▸ STATED EXERCISE: Repeat the items below word for word, starting with the line that contains "Where should I click to: Click the Bartle" and ending with the line that contains "click(218, 807)", both included.

▸ MATERIAL:
┄┄┄┄┄┄
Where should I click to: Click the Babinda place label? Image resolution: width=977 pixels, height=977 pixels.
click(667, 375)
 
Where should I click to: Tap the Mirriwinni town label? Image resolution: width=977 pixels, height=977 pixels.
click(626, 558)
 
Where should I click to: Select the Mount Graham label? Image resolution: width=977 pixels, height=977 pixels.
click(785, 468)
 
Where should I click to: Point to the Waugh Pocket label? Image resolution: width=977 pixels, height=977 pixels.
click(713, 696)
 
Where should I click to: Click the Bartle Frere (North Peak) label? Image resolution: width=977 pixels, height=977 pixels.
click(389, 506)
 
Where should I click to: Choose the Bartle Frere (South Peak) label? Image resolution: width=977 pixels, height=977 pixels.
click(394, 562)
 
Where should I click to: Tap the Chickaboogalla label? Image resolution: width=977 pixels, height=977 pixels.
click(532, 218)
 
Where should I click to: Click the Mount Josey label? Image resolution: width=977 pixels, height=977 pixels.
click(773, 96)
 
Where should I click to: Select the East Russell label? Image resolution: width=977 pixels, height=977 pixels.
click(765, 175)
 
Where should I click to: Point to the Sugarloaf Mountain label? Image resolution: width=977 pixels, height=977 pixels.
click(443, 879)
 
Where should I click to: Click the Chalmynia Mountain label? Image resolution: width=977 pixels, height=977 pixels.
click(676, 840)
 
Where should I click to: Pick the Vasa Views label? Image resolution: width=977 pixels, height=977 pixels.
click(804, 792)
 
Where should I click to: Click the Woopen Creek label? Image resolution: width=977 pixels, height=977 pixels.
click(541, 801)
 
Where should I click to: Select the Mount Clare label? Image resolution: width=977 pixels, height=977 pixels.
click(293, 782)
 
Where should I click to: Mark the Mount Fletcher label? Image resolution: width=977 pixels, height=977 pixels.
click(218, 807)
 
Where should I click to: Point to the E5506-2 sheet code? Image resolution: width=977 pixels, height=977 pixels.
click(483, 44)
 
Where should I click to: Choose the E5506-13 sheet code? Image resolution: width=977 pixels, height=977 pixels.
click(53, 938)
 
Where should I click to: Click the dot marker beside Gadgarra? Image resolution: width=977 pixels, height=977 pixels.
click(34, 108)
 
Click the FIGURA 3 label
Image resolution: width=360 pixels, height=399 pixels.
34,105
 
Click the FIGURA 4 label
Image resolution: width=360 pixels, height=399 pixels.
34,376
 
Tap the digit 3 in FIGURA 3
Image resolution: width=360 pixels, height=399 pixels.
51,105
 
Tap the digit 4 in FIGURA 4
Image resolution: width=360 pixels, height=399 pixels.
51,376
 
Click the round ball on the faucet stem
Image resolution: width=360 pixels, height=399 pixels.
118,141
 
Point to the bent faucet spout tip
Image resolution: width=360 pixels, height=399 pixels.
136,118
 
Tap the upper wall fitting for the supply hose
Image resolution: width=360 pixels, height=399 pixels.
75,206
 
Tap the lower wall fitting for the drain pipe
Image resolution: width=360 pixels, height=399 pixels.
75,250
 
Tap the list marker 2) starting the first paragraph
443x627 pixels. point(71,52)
┄┄┄┄┄┄
▸ FULL OUTPUT:
Where should I click to: Click the Bartle Frere (North Peak) label? Image resolution: width=977 pixels, height=977 pixels.
click(389, 506)
 
Where should I click to: Choose the Bartle Frere (South Peak) label? Image resolution: width=977 pixels, height=977 pixels.
click(394, 562)
 
Where should I click to: Tap the Chickaboogalla label? Image resolution: width=977 pixels, height=977 pixels.
click(532, 218)
 
Where should I click to: Click the Mount Josey label? Image resolution: width=977 pixels, height=977 pixels.
click(773, 96)
 
Where should I click to: Select the East Russell label? Image resolution: width=977 pixels, height=977 pixels.
click(765, 175)
 
Where should I click to: Point to the Sugarloaf Mountain label? Image resolution: width=977 pixels, height=977 pixels.
click(443, 879)
 
Where should I click to: Click the Chalmynia Mountain label? Image resolution: width=977 pixels, height=977 pixels.
click(676, 840)
 
Where should I click to: Pick the Vasa Views label? Image resolution: width=977 pixels, height=977 pixels.
click(804, 792)
 
Where should I click to: Click the Woopen Creek label? Image resolution: width=977 pixels, height=977 pixels.
click(541, 801)
 
Where should I click to: Select the Mount Clare label? Image resolution: width=977 pixels, height=977 pixels.
click(293, 782)
 
Where should I click to: Mark the Mount Fletcher label? Image resolution: width=977 pixels, height=977 pixels.
click(218, 807)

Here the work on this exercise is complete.